● Problem statement:
Starting with the first line below, extract each line through the one that contains "Given: Click the USD currency label", inclusive, excluding pictures.

● Saved data entries:
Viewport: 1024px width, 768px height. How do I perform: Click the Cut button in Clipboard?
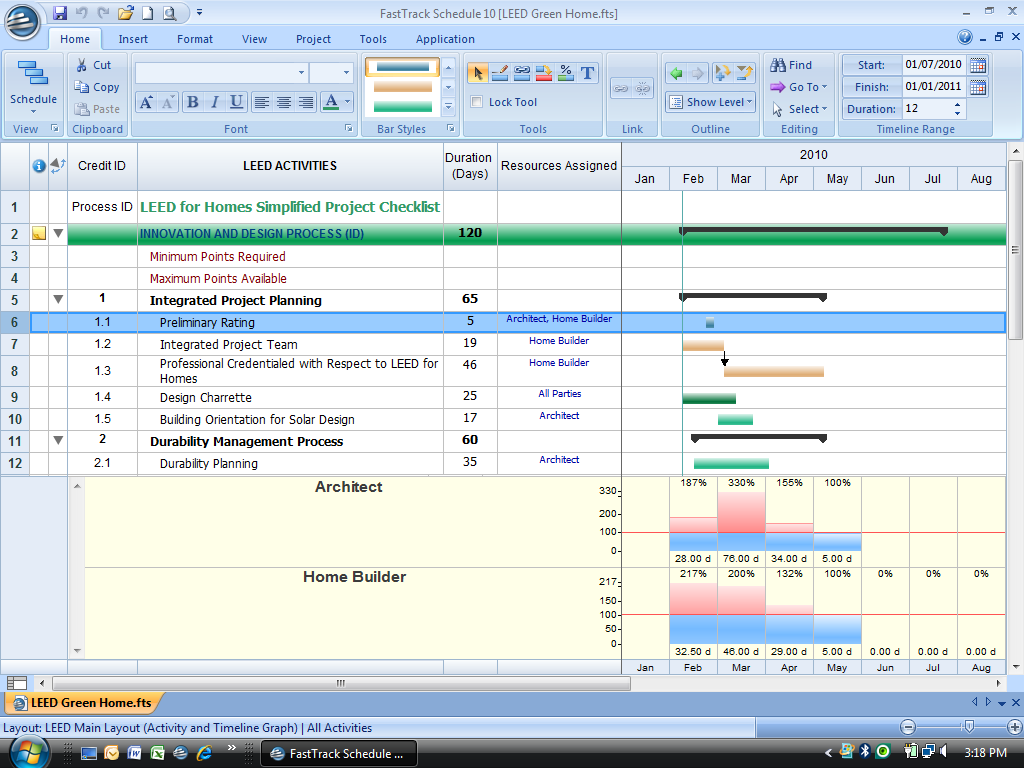click(93, 65)
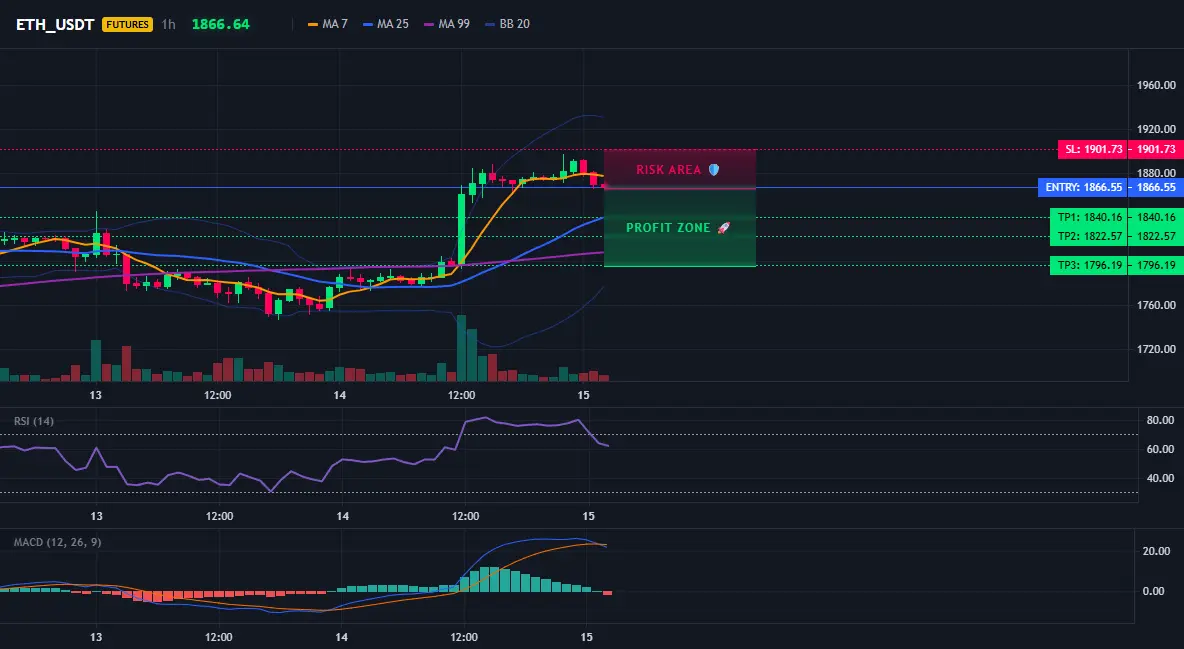Click the TP3: 1796.19 price tag
Screen dimensions: 1184x649
1116,265

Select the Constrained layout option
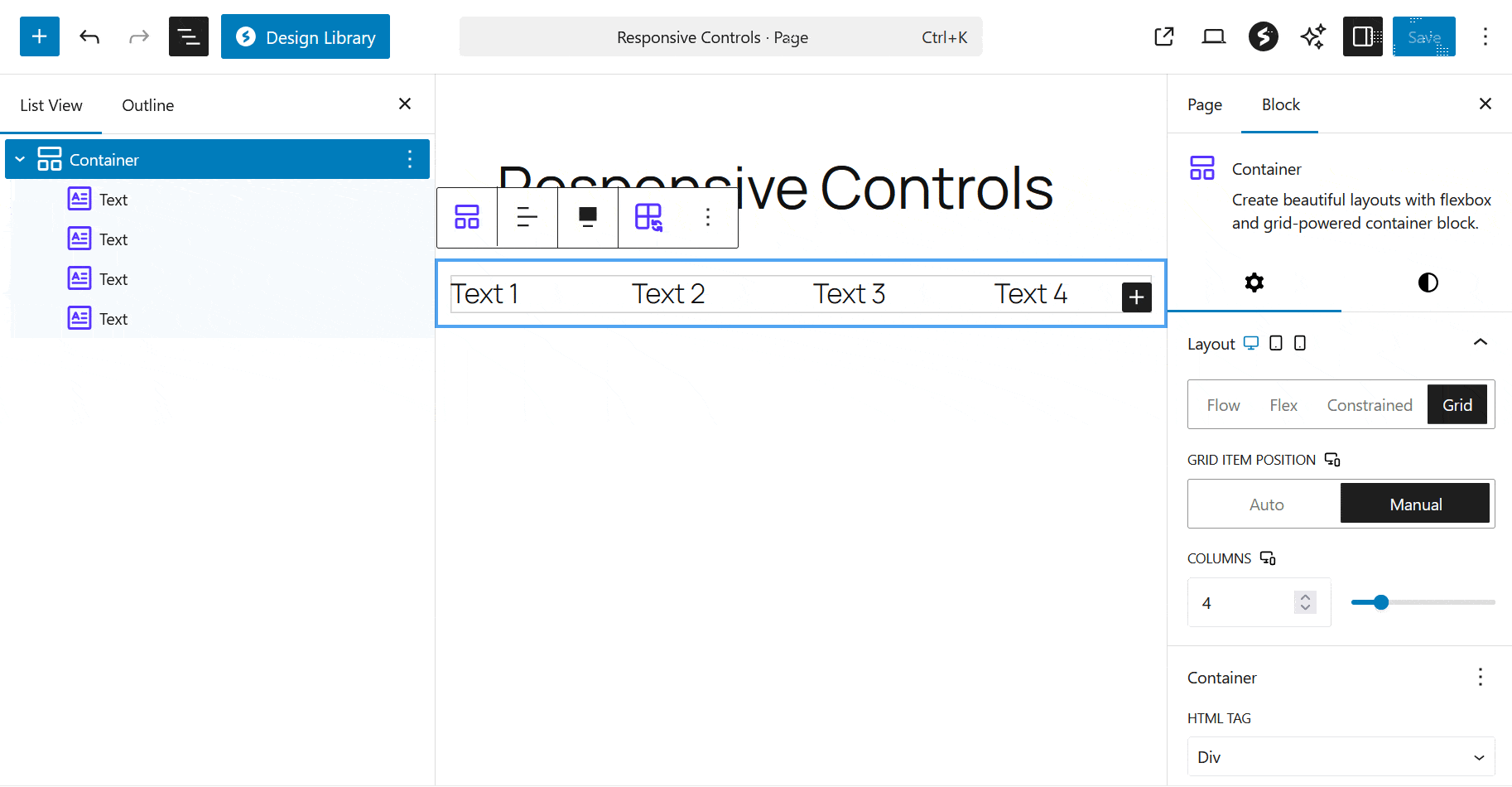pyautogui.click(x=1369, y=405)
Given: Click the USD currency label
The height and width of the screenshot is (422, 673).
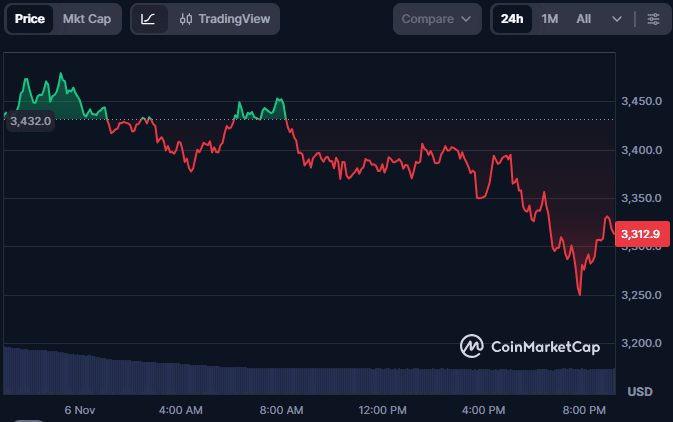Looking at the screenshot, I should click(640, 391).
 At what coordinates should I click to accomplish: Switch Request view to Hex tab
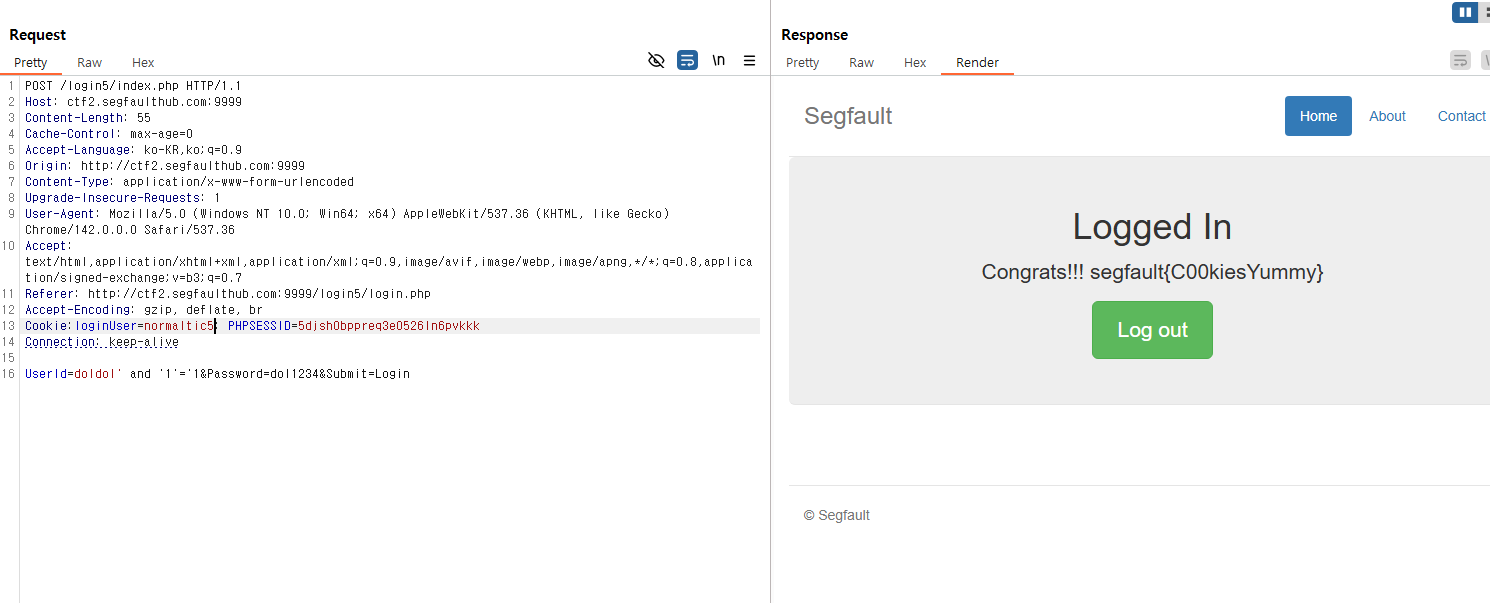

● Problem solution:
Viewport: 1024px width, 768px height. How do I perform: Click the Cut button in Clipboard?
click(93, 65)
Click the TP3: 1796.19 price tag
Screen dimensions: 1184x649
1116,265

Select the Constrained layout option
pyautogui.click(x=1369, y=405)
Given: Click the USD currency label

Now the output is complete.